If a newer member is trying to send a DSID larger than a byte to an older member, it should throw an exception.
This means that a user would be able to upgrade all of the WAN sites/clients, etc. while still using the small DSIDs. Once that is done they could start introducing sites with larger DSIDs.
Rolling upgrade concerns with the PDX Type ID
There are special concerns with changing the format of anything that is stored as a region value, because we pass around and persist values as opaque byte arrays. We don't keep track of the version of the member that generated the byte array.
One option for upgrading the type ID would be introduce a new DataSerializer code for PDX values with larger ids. PDX is really a subformat of DataSerializable. When a user stores a PDX object it is serialized using DataSerializable.writeObject. The actual bytes generated look something like this
93 | PDXID | pdx bytes |
The leading 93 is the DataSerializable constant that indicates that the following bytes are PDX (See DSCODE.PDX). So we could introduce a new code like DSCODE.PDX_2 that indicates PDX bytes with a different ID format. New members could use the old code if the PDXID is less than 255, and the new code if it is larger. In that way a user would be able to upgrade all of their sites, clients, etc. before introducing members with larger DSIDs.

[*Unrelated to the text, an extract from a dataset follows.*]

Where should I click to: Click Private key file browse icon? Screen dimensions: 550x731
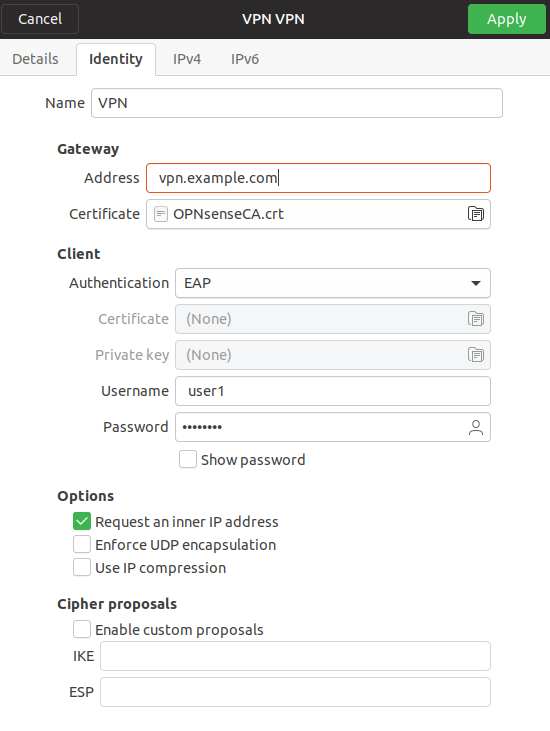tap(475, 355)
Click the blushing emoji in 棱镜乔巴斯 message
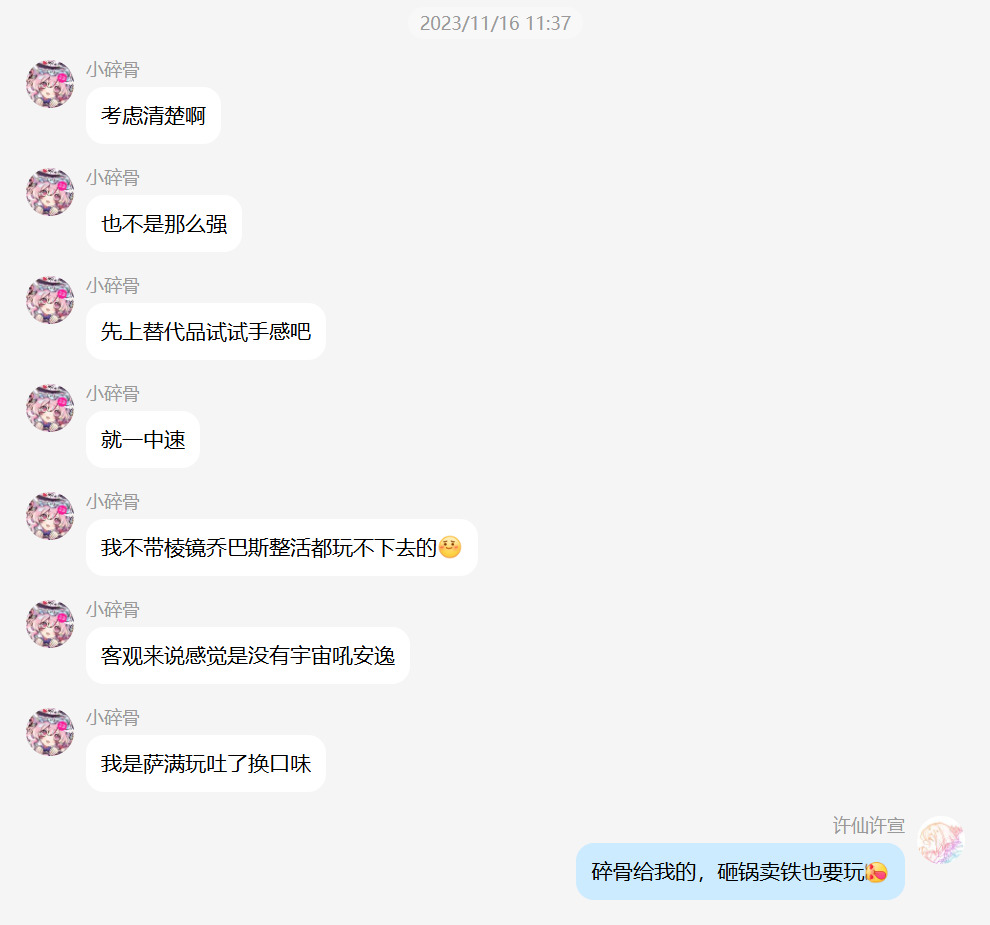The width and height of the screenshot is (990, 925). coord(450,547)
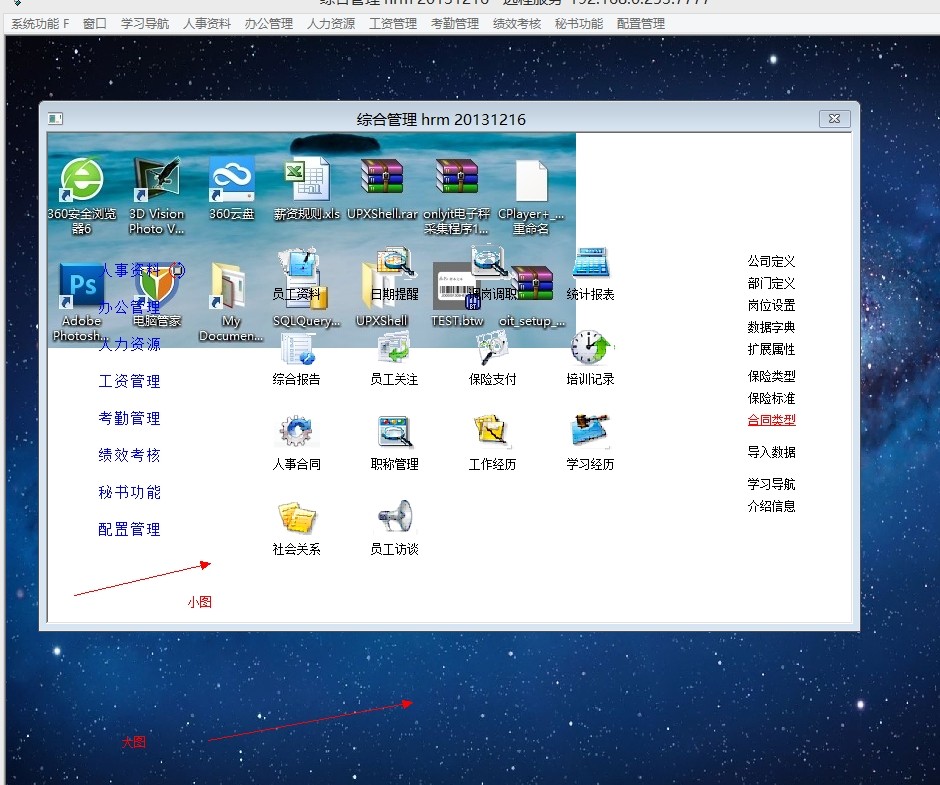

If an older member was passed a value that was serialized using DSCODE.PDX_2, it would just fail to deserialize the value.
2 Comments
Galen O'Sullivan
Nice writeup!
Dan Smith
Mike Stolz Brought up the idea that with Option 1 (expand the dsid size) PDX_2 dsids could start from 255. In other words we always add 255 to the dsid we see in PDX_2 messages, since < 255 will be encoded as DSCODE.PDX. If we couple that with using a varint encoding for the dsid, PDX_2 objects might not really add 3 additional bytes of overhead (0 if the id < 255). Seems like a good idea.